SPIROCHETES are among the most common bacteria found in subgingival plaque associated with periodontal diseases, but many species that have been observed directly have not been isolated, cultivated, or characterized.1 Patients with acute necrotizing ulcerative gingivitis2 or chronic adult periodontitis3 4 5 have higher levels of serum antibodies to treponemes cultivable from dental plaque than do persons with healthy periodontal tissues, and it is possible that noncultivable spirochetes also stimulate antibodies in patients with these periodontal diseases.
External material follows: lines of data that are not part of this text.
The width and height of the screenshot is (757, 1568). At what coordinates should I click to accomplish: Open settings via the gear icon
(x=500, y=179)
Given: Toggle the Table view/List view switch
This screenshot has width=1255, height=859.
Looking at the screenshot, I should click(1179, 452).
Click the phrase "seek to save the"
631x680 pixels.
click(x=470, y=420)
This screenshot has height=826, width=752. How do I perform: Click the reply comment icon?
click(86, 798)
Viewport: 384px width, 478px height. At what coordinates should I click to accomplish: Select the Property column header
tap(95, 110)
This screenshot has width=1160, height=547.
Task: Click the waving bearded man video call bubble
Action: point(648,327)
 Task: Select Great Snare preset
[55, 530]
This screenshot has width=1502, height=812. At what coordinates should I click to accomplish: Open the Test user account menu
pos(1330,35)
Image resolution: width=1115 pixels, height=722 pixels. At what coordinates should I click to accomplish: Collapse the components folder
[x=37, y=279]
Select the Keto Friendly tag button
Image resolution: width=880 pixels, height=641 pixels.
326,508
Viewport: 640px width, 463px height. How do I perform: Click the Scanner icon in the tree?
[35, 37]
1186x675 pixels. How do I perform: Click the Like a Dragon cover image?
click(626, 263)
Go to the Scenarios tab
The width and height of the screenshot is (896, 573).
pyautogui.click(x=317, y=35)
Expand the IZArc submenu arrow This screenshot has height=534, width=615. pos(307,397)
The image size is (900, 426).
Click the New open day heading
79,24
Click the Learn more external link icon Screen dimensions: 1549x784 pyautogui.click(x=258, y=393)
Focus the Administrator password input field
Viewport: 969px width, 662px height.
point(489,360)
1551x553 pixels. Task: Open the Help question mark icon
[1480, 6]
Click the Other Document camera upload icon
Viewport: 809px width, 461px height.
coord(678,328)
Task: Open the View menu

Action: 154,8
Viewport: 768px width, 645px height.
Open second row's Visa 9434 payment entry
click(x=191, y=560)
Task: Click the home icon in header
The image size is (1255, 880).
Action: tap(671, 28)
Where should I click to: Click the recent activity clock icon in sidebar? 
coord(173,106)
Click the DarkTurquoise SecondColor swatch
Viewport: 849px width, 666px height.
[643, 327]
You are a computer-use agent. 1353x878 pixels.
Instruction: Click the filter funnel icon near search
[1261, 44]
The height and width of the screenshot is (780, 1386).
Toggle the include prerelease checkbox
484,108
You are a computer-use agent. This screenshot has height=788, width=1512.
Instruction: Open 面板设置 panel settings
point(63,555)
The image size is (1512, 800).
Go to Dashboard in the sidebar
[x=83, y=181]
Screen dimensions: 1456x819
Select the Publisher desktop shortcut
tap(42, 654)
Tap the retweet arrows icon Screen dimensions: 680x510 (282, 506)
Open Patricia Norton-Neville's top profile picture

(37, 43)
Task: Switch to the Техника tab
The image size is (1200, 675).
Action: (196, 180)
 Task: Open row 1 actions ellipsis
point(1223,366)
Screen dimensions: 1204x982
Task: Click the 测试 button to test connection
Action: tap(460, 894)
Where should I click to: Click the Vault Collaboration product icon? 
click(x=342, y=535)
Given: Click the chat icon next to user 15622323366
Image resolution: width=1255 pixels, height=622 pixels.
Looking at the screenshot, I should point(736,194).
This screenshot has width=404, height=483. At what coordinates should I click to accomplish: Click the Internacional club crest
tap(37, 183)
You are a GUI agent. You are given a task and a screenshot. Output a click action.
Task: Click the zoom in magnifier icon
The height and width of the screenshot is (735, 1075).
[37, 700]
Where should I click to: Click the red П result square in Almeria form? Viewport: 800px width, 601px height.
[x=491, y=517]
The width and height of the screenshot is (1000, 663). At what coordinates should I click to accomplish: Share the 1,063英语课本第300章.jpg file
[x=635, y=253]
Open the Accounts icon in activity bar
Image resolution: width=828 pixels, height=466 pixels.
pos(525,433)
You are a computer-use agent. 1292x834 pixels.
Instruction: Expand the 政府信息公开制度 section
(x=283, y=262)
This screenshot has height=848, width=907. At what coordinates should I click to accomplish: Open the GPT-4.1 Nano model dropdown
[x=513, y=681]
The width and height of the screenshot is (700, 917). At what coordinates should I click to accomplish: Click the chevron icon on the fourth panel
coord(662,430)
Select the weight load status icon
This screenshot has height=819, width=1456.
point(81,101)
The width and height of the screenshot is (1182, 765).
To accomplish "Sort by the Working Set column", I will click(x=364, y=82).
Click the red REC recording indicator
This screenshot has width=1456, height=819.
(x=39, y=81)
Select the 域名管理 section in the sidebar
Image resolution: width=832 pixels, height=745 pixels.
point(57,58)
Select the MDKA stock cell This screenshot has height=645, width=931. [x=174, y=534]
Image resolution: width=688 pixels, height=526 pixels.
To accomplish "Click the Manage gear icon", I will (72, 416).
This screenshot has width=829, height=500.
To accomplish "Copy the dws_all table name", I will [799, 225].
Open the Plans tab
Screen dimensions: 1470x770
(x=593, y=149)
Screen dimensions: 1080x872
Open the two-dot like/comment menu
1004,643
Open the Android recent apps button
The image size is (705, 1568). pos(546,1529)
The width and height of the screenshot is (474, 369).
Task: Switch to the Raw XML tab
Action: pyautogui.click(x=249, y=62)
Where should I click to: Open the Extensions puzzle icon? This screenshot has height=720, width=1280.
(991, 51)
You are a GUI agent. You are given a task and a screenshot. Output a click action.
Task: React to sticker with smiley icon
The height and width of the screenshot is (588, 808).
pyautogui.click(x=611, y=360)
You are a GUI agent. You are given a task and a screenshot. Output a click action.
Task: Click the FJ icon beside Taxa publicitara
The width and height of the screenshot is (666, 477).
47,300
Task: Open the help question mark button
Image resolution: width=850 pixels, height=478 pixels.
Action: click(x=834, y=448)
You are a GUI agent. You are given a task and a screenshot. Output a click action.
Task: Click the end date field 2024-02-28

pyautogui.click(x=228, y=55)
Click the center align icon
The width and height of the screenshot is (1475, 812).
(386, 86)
Perhaps the best known group of noncultivable spirochetes are the pathogens associated with the treponematoses: Treponema pallidum subspecies pallidum (venereal syphilis), T. pallidum subspecies pertenue (yaws), T. pallidum subspecies endemicum (endemic syphilis), and T. carateum (pinta). The subspecies of T. pallidum share unique, pathogen-restricted antigens6 7 8 against which monoclonal antibodies have been developed.9 , 10 The purpose of this study was to determine whether spirochetes in dental plaque associated with ulcerative gingivitis or chronic periodontitis share pathogen-restricted antigens with pathogenic treponemes.

Methods

Subjects

Ulcerative gingivitis and periodontitis were diagnosed according to established clinical criteria.11 , 12 All subjects were in good health except for having gingivitis or periodontitis. All subjects in the study reported no history of any spirochetal disease. None had clinical evidence of syphilis, and no subject was considered to be at high risk for syphilis.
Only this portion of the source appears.